After finding "Instruction: Open the" in the data, write out its line and all following lines without change, up to and including the last one. Leave out pictures.
╭──
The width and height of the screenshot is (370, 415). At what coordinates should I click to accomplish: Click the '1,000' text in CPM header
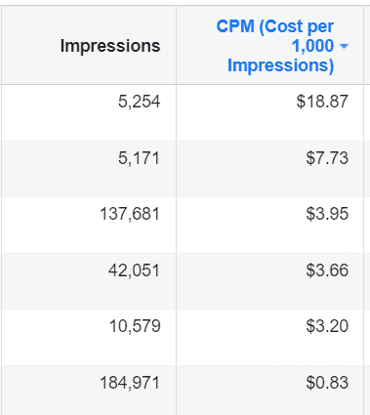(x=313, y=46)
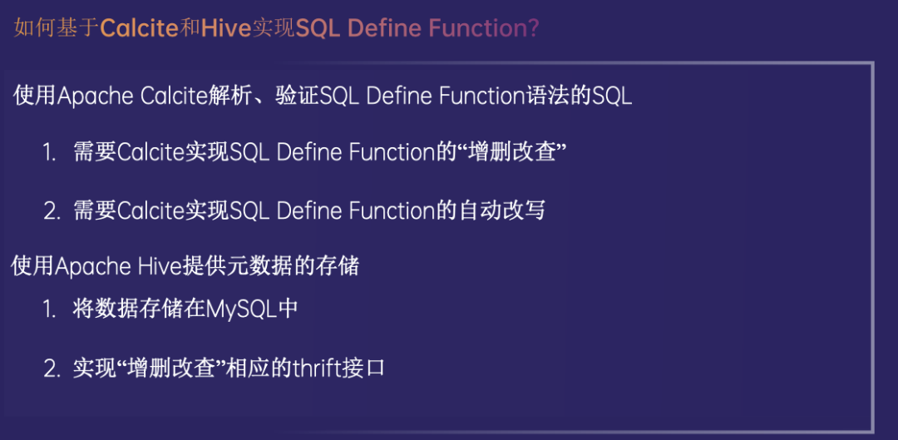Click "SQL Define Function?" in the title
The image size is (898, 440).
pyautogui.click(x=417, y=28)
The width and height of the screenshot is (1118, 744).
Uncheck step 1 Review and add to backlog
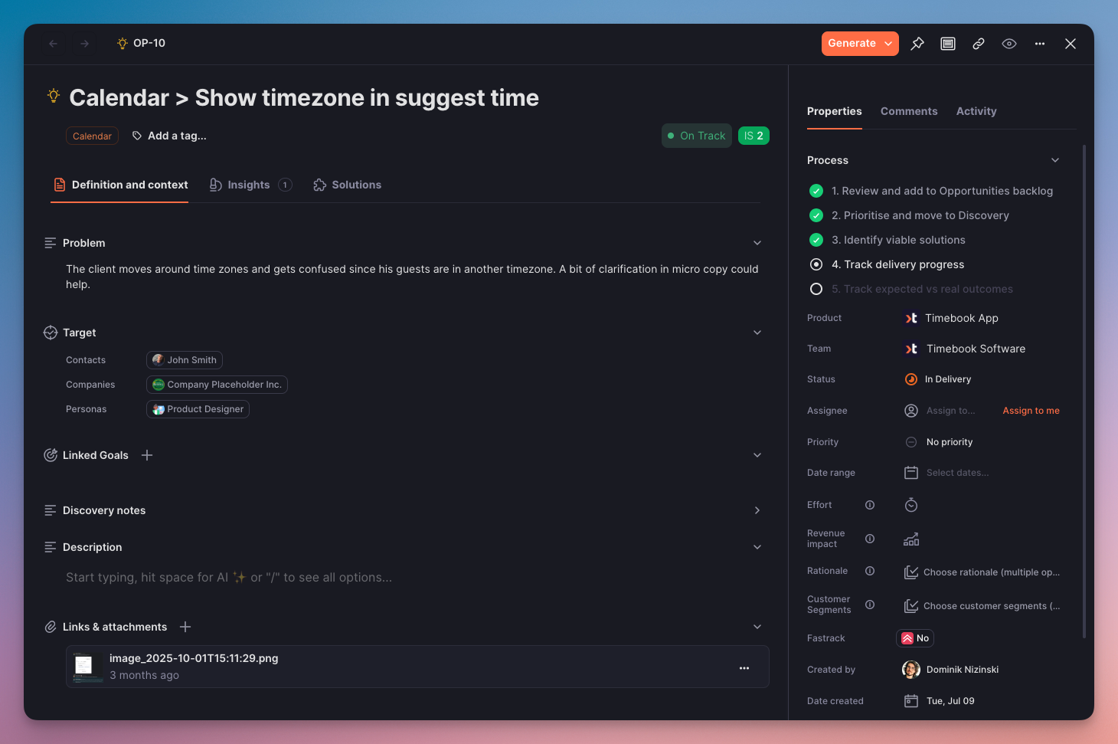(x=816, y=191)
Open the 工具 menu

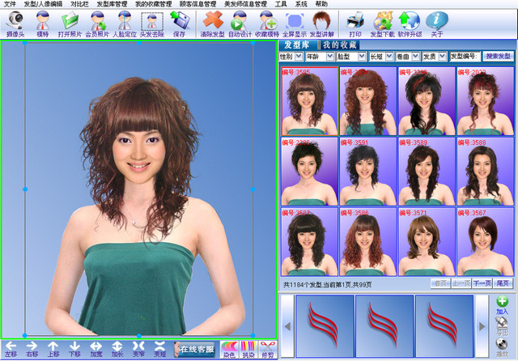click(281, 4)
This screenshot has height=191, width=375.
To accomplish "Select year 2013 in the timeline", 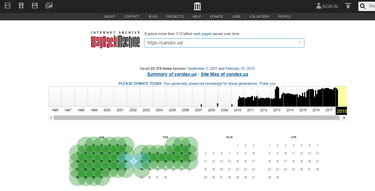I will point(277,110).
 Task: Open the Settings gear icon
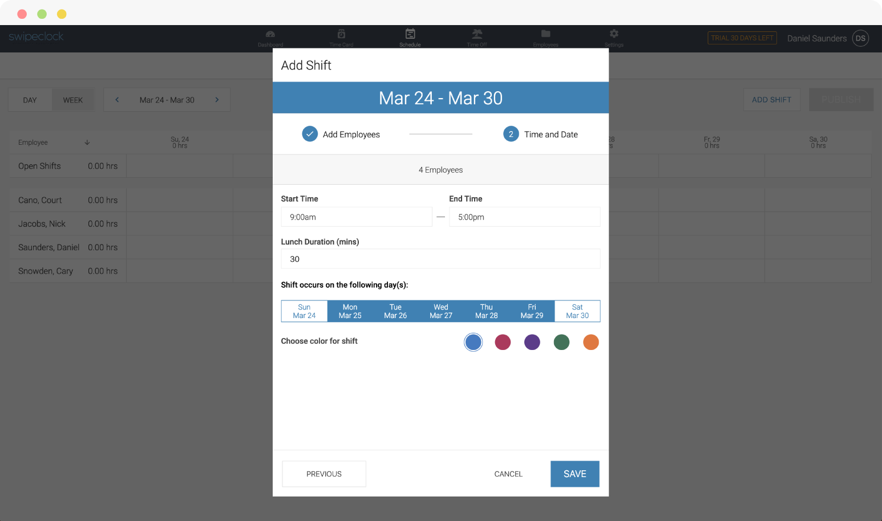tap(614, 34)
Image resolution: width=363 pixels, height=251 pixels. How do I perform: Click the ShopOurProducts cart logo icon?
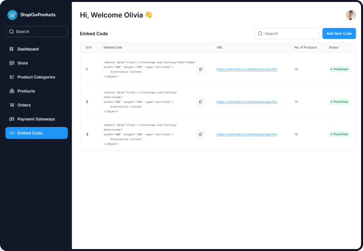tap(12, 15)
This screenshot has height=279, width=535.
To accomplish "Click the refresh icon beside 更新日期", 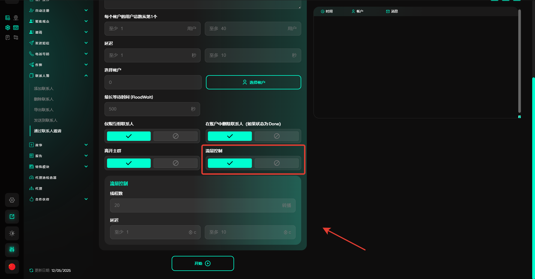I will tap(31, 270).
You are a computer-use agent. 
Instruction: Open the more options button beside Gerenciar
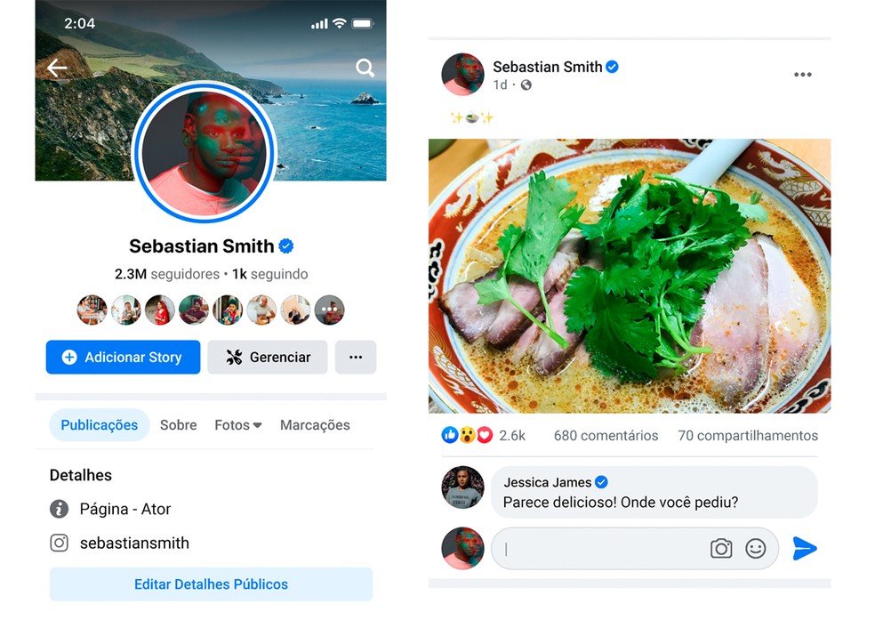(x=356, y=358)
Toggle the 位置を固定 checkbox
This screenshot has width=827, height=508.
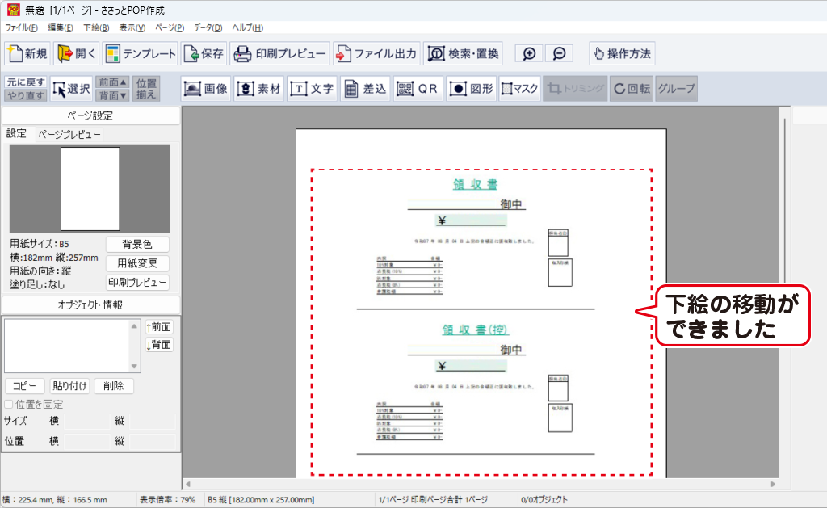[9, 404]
╰──
» **SOLUTION TO THIS PROBLEM**
Instruction: Open the more options button beside Gerenciar
(x=356, y=358)
Toggle the 位置を固定 checkbox
This screenshot has width=827, height=508.
[9, 404]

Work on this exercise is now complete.